Seniors Making a Difference Panellist: Clarissa Ward

Clarissa Ward (Class of 1998, Pitt, C206) is CNN’s Chief International Correspondent.
She has spent nearly two decades reporting from front lines in Syria, Iraq, Afghanistan, Egypt and Ukraine for ABC, CBS and Fox News.
A recipient of multiple journalism recognitions including two George Foster Peabody Awards, two Alfred I. duPont-Columbia Awards, nine Emmy Awards and two Edward R. Murrow Awards for distinguished journalism, Ward is the author of ‘On All Fronts: The Education of a Journalist’ (Penguin Press), which details her singular career as a conflict reporter and how she has documented the violent remaking of the world from close range.

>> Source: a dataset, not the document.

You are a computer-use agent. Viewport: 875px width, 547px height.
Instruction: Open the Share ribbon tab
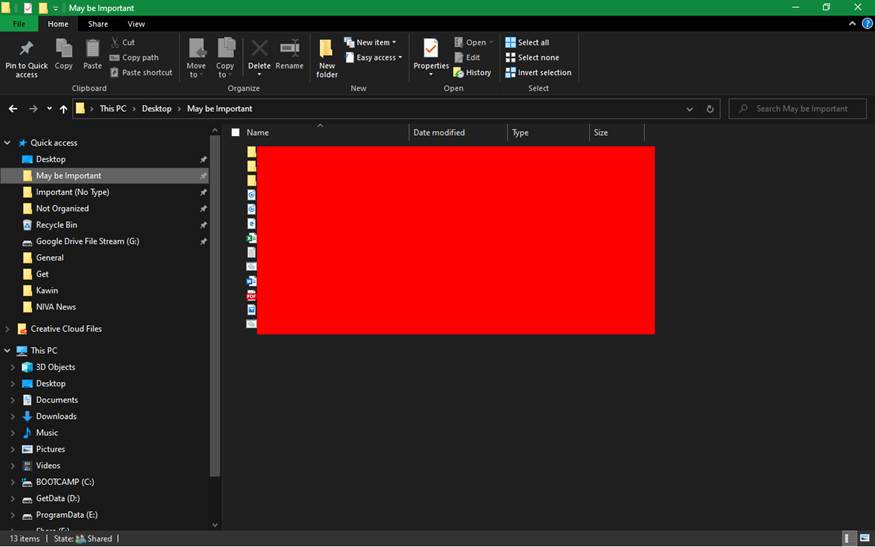pos(98,24)
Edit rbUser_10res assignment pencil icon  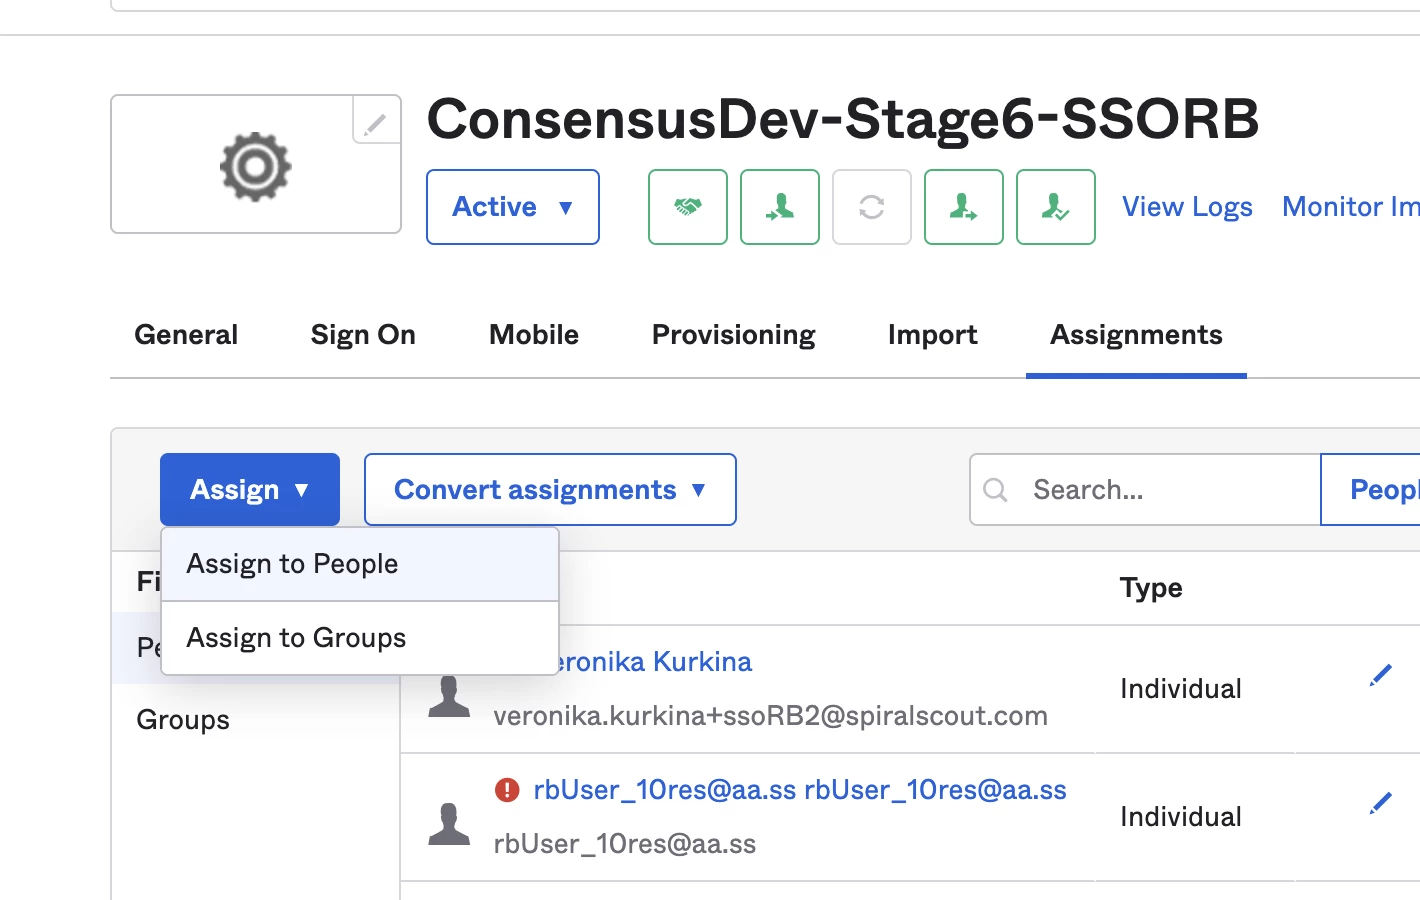pyautogui.click(x=1380, y=803)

Known for her in-depth investigations and high-profile assignments, Ward and her team were the first foreign journalists permitted to enter Myanmar nearly two months after a military coup earlier this year. She has since reported from India at the height of the country’s deadly second wave of coronavirus and most recently from Afghanistan, where she covered the fall of Kabul and got exclusive access to former US bases now in the hands of the Taliban.
In late 2020 Clarissa led the two-time Emmy Award-winning investigation of Russian opposition leader Alexey Navalny’s poisoning, even confronting a suspected member of the elite Russian toxins team at his home outside Moscow.

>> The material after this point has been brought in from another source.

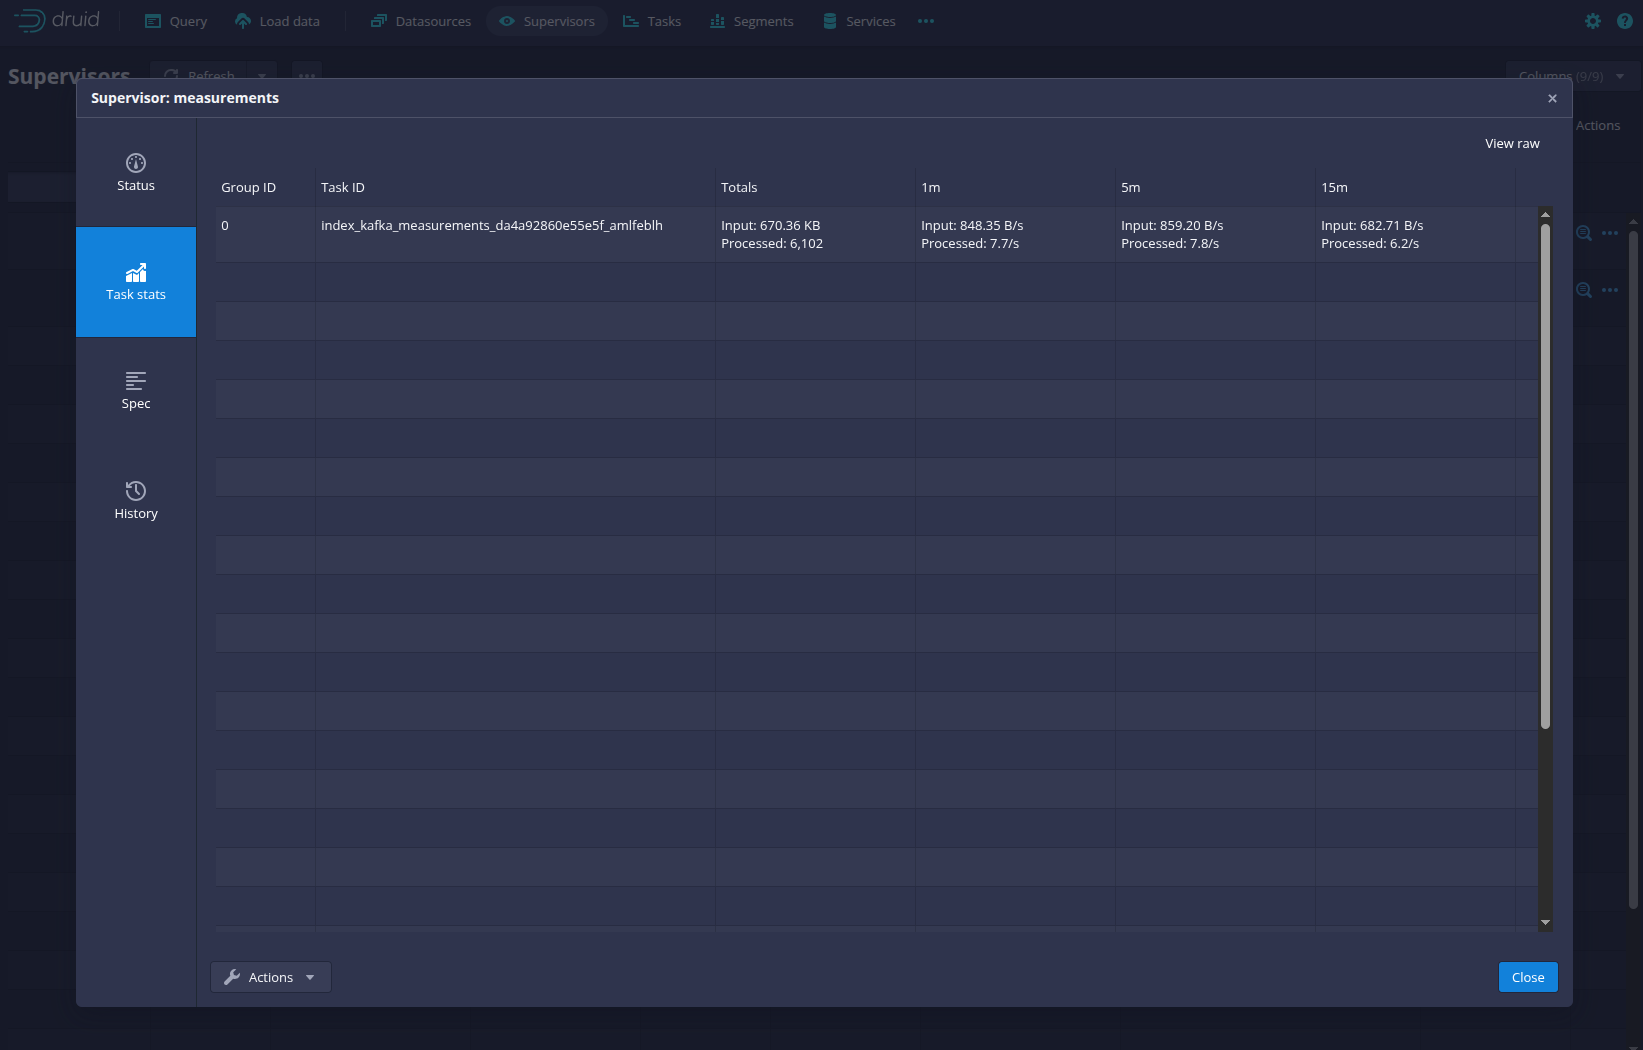The height and width of the screenshot is (1050, 1643).
Task: Click the Druid logo
Action: pyautogui.click(x=57, y=21)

In 2019 her months-long, Emmy Award-winning investigation into Russia’s growing use of mercenaries – Putin’s Private Army – included the first on-camera interview with a former fighter for Wager, Russia’s most notorious private military contractor. After visiting a diamond mine with ties to a Russian oligarch in the Central African Republic, Clarissa and her team were followed and intimidated by a car full of Russians. After their reports came out, they were targeted by a Russian media propaganda campaign trying to discredit their reporting.
Clarissa has reported extensively in Syria since the start of the civil war in 2011, making multiple undercover assignments to the country.
As one of the last Western reporters to visit rebel-held Aleppo, Clarissa was asked to address a UN Security Council meeting on the embattled Syrian city in 2016, stating “there are no winners in Aleppo.”
Clarissa has conducted many interviews with world leaders like U.S. Secretary of State Hillary Clinton and Russian Foreign Minister Sergei as well as British Prime Minister Boris Johnson, former CIA Director and retired US Army Gen. David Petraeus.
Following Clarissa’s attendance at Wycombe Abbey, she graduated with distinction from Yale University, and in 2013 received an Honorary Doctor of Letters degree from Middlebury College in Vermont. She speaks fluent French and Italian, conversational Russian, Arabic and Spanish and basic Mandarin.
We look forward to hosting Clarissa on this select panel of Wycombe Abbey Seniors on Friday 18 March.